What this task involves
Every entry must come back exactly as it was given.

Excerpted data
.....

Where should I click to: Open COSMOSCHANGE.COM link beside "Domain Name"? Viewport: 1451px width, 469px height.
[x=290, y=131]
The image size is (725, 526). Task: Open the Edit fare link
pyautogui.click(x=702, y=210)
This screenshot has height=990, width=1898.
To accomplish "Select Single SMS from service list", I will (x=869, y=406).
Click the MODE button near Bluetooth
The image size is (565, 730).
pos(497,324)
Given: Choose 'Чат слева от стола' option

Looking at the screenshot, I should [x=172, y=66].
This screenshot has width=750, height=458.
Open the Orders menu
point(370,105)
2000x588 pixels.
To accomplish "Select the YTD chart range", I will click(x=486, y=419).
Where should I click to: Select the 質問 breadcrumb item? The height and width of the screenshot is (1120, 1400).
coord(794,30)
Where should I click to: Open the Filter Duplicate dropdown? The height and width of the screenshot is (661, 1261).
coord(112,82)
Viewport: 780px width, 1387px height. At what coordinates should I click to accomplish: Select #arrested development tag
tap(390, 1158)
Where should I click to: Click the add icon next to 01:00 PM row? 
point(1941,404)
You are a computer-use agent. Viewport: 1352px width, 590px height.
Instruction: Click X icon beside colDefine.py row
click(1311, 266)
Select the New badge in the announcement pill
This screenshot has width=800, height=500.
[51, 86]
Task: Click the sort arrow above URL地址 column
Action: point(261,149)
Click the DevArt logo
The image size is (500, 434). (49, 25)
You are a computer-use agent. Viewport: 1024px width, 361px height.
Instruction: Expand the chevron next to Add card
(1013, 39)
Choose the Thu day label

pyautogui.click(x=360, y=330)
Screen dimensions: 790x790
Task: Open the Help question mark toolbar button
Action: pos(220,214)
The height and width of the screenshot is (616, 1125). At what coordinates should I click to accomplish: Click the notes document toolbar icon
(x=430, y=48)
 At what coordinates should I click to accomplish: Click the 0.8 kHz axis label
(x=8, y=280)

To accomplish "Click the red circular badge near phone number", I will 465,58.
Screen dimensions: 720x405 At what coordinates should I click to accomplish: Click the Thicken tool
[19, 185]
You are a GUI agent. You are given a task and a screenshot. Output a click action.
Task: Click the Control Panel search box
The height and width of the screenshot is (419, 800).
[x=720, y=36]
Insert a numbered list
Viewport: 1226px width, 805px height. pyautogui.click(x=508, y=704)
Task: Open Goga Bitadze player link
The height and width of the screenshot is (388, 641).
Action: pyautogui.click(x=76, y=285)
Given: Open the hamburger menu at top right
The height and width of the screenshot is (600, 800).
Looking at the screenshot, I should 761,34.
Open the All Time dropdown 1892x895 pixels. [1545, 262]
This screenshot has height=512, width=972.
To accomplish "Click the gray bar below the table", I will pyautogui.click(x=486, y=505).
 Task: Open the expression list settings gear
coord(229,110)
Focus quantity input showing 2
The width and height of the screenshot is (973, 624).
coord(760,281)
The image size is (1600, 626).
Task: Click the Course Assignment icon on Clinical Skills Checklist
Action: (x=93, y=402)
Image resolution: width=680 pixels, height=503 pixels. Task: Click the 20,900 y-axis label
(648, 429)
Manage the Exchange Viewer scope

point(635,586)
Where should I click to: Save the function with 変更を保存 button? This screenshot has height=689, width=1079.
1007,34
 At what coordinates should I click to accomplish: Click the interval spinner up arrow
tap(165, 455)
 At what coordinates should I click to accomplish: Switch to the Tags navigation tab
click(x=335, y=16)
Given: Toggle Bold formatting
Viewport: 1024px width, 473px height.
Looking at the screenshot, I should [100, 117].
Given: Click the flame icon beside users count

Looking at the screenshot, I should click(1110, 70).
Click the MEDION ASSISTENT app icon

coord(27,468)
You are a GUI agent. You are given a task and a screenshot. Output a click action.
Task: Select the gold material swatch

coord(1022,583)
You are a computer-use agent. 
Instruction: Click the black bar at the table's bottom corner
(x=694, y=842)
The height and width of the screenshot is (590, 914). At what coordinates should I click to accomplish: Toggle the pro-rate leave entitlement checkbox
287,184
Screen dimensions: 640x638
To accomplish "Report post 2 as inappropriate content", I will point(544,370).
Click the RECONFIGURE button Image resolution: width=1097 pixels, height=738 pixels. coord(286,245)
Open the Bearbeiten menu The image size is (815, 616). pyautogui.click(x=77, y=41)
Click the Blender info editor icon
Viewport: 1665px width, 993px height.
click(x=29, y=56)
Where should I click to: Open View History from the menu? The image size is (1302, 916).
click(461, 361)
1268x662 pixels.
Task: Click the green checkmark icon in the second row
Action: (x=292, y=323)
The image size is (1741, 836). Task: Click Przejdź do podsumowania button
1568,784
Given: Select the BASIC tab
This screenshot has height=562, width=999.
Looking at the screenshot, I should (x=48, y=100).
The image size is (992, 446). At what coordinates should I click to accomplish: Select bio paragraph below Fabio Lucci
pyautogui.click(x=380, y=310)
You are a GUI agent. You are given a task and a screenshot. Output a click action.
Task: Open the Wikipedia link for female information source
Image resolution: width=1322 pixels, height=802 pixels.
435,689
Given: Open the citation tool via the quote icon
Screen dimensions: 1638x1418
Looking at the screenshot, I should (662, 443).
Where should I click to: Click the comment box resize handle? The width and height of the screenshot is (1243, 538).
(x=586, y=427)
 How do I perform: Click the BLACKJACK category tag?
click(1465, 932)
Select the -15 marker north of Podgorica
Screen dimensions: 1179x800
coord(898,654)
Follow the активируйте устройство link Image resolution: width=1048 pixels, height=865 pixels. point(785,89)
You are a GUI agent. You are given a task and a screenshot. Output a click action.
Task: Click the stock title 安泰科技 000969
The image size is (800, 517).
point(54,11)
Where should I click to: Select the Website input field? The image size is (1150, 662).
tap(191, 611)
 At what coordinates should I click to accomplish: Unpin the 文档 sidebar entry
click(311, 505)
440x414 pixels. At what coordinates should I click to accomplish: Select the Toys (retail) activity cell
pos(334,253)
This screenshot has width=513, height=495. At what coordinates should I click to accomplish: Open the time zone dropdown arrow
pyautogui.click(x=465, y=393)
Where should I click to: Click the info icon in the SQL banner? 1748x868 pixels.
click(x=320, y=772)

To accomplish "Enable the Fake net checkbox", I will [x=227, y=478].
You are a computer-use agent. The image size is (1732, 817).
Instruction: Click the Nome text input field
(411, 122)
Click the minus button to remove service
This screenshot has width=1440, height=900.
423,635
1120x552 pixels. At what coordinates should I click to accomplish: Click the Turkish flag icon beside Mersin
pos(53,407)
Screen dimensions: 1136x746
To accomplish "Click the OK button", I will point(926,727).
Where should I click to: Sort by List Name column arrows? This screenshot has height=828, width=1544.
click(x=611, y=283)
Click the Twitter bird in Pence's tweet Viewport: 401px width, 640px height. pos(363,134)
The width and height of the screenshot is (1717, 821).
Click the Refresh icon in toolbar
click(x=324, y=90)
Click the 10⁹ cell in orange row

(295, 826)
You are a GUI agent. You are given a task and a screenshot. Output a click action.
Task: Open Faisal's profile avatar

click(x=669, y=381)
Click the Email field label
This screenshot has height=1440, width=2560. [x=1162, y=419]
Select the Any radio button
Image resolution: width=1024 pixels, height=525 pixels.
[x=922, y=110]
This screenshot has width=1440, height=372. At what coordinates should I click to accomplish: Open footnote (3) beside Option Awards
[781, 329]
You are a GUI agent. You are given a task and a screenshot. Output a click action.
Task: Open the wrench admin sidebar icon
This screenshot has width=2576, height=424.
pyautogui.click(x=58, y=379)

.....

Result
Where should I click to: Open COSMOSCHANGE.COM link beside "Domain Name"? Viewport: 1451px width, 469px height.
[x=290, y=131]
The image size is (725, 526). Task: Open the Edit fare link
pyautogui.click(x=702, y=210)
This screenshot has height=990, width=1898.
To accomplish "Select Single SMS from service list", I will (x=869, y=406).
Click the MODE button near Bluetooth
The image size is (565, 730).
pos(497,324)
Given: Choose 'Чат слева от стола' option

Looking at the screenshot, I should [x=172, y=66].
This screenshot has width=750, height=458.
Open the Orders menu
point(370,105)
2000x588 pixels.
To accomplish "Select the YTD chart range", I will click(x=486, y=419).
Where should I click to: Select the 質問 breadcrumb item? The height and width of the screenshot is (1120, 1400).
coord(794,30)
Where should I click to: Open the Filter Duplicate dropdown? The height and width of the screenshot is (661, 1261).
coord(112,82)
Viewport: 780px width, 1387px height. At what coordinates should I click to accomplish: Select #arrested development tag
tap(390, 1158)
Where should I click to: Click the add icon next to 01:00 PM row? 
point(1941,404)
You are a computer-use agent. Viewport: 1352px width, 590px height.
Instruction: Click X icon beside colDefine.py row
click(1311, 266)
Select the New badge in the announcement pill
This screenshot has width=800, height=500.
[51, 86]
Task: Click the sort arrow above URL地址 column
Action: point(261,149)
Click the DevArt logo
The image size is (500, 434). (49, 25)
You are a computer-use agent. Viewport: 1024px width, 361px height.
Instruction: Expand the chevron next to Add card
(1013, 39)
Choose the Thu day label

pyautogui.click(x=360, y=330)
Screen dimensions: 790x790
Task: Open the Help question mark toolbar button
Action: pos(220,214)
The height and width of the screenshot is (616, 1125). At what coordinates should I click to accomplish: Click the notes document toolbar icon
(x=430, y=48)
 At what coordinates should I click to accomplish: Click the 0.8 kHz axis label
(x=8, y=280)

To accomplish "Click the red circular badge near phone number", I will 465,58.
Screen dimensions: 720x405 At what coordinates should I click to accomplish: Click the Thicken tool
[19, 185]
You are a GUI agent. You are given a task and a screenshot. Output a click action.
Task: Click the Control Panel search box
The height and width of the screenshot is (419, 800).
[x=720, y=36]
Insert a numbered list
Viewport: 1226px width, 805px height. pyautogui.click(x=508, y=704)
Task: Open Goga Bitadze player link
The height and width of the screenshot is (388, 641).
Action: pyautogui.click(x=76, y=285)
Given: Open the hamburger menu at top right
The height and width of the screenshot is (600, 800).
Looking at the screenshot, I should 761,34.
Open the All Time dropdown 1892x895 pixels. [1545, 262]
This screenshot has height=512, width=972.
To accomplish "Click the gray bar below the table", I will pyautogui.click(x=486, y=505).
 Task: Open the expression list settings gear
coord(229,110)
Focus quantity input showing 2
The width and height of the screenshot is (973, 624).
coord(760,281)
The image size is (1600, 626).
Task: Click the Course Assignment icon on Clinical Skills Checklist
Action: (x=93, y=402)
Image resolution: width=680 pixels, height=503 pixels. Task: Click the 20,900 y-axis label
(648, 429)
Manage the Exchange Viewer scope

point(635,586)
Where should I click to: Save the function with 変更を保存 button? This screenshot has height=689, width=1079.
1007,34
 At what coordinates should I click to accomplish: Click the interval spinner up arrow
tap(165, 455)
 At what coordinates should I click to accomplish: Switch to the Tags navigation tab
click(x=335, y=16)
Given: Toggle Bold formatting
Viewport: 1024px width, 473px height.
Looking at the screenshot, I should [100, 117].
Given: Click the flame icon beside users count

Looking at the screenshot, I should click(1110, 70).
Click the MEDION ASSISTENT app icon

coord(27,468)
You are a GUI agent. You are given a task and a screenshot. Output a click action.
Task: Select the gold material swatch

coord(1022,583)
You are a computer-use agent. 
Instruction: Click the black bar at the table's bottom corner
(x=694, y=842)
The height and width of the screenshot is (590, 914). At what coordinates should I click to accomplish: Toggle the pro-rate leave entitlement checkbox
287,184
Screen dimensions: 640x638
To accomplish "Report post 2 as inappropriate content", I will point(544,370).
Click the RECONFIGURE button Image resolution: width=1097 pixels, height=738 pixels. coord(286,245)
Open the Bearbeiten menu The image size is (815, 616). pyautogui.click(x=77, y=41)
Click the Blender info editor icon
Viewport: 1665px width, 993px height.
click(x=29, y=56)
Where should I click to: Open View History from the menu? The image size is (1302, 916).
click(461, 361)
1268x662 pixels.
Task: Click the green checkmark icon in the second row
Action: (x=292, y=323)
The image size is (1741, 836). Task: Click Przejdź do podsumowania button
1568,784
Given: Select the BASIC tab
This screenshot has height=562, width=999.
Looking at the screenshot, I should (x=48, y=100).
The image size is (992, 446). At what coordinates should I click to accomplish: Select bio paragraph below Fabio Lucci
pyautogui.click(x=380, y=310)
You are a GUI agent. You are given a task and a screenshot. Output a click action.
Task: Open the Wikipedia link for female information source
Image resolution: width=1322 pixels, height=802 pixels.
435,689
Given: Open the citation tool via the quote icon
Screen dimensions: 1638x1418
Looking at the screenshot, I should (662, 443).
Where should I click to: Click the comment box resize handle? The width and height of the screenshot is (1243, 538).
(x=586, y=427)
 How do I perform: Click the BLACKJACK category tag?
click(1465, 932)
Select the -15 marker north of Podgorica
Screen dimensions: 1179x800
coord(898,654)
Follow the активируйте устройство link Image resolution: width=1048 pixels, height=865 pixels. point(785,89)
You are a GUI agent. You are given a task and a screenshot. Output a click action.
Task: Click the stock title 安泰科技 000969
The image size is (800, 517).
point(54,11)
Where should I click to: Select the Website input field? The image size is (1150, 662).
tap(191, 611)
 At what coordinates should I click to accomplish: Unpin the 文档 sidebar entry
click(311, 505)
440x414 pixels. At what coordinates should I click to accomplish: Select the Toys (retail) activity cell
pos(334,253)
This screenshot has width=513, height=495. At what coordinates should I click to accomplish: Open the time zone dropdown arrow
pyautogui.click(x=465, y=393)
Where should I click to: Click the info icon in the SQL banner? 1748x868 pixels.
click(x=320, y=772)

To accomplish "Enable the Fake net checkbox", I will [x=227, y=478].
You are a computer-use agent. The image size is (1732, 817).
Instruction: Click the Nome text input field
(411, 122)
Click the minus button to remove service
This screenshot has width=1440, height=900.
423,635
1120x552 pixels. At what coordinates should I click to accomplish: Click the Turkish flag icon beside Mersin
pos(53,407)
Screen dimensions: 1136x746
To accomplish "Click the OK button", I will point(926,727).
Where should I click to: Sort by List Name column arrows? This screenshot has height=828, width=1544.
click(x=611, y=283)
Click the Twitter bird in Pence's tweet Viewport: 401px width, 640px height. pos(363,134)
The width and height of the screenshot is (1717, 821).
Click the Refresh icon in toolbar
click(x=324, y=90)
Click the 10⁹ cell in orange row

(295, 826)
You are a GUI agent. You are given a task and a screenshot. Output a click action.
Task: Open Faisal's profile avatar

click(x=669, y=381)
Click the Email field label
This screenshot has height=1440, width=2560. [x=1162, y=419]
Select the Any radio button
Image resolution: width=1024 pixels, height=525 pixels.
[x=922, y=110]
This screenshot has width=1440, height=372. At what coordinates should I click to accomplish: Open footnote (3) beside Option Awards
[781, 329]
You are a GUI agent. You are given a task and a screenshot. Output a click action.
Task: Open the wrench admin sidebar icon
This screenshot has width=2576, height=424.
pyautogui.click(x=58, y=379)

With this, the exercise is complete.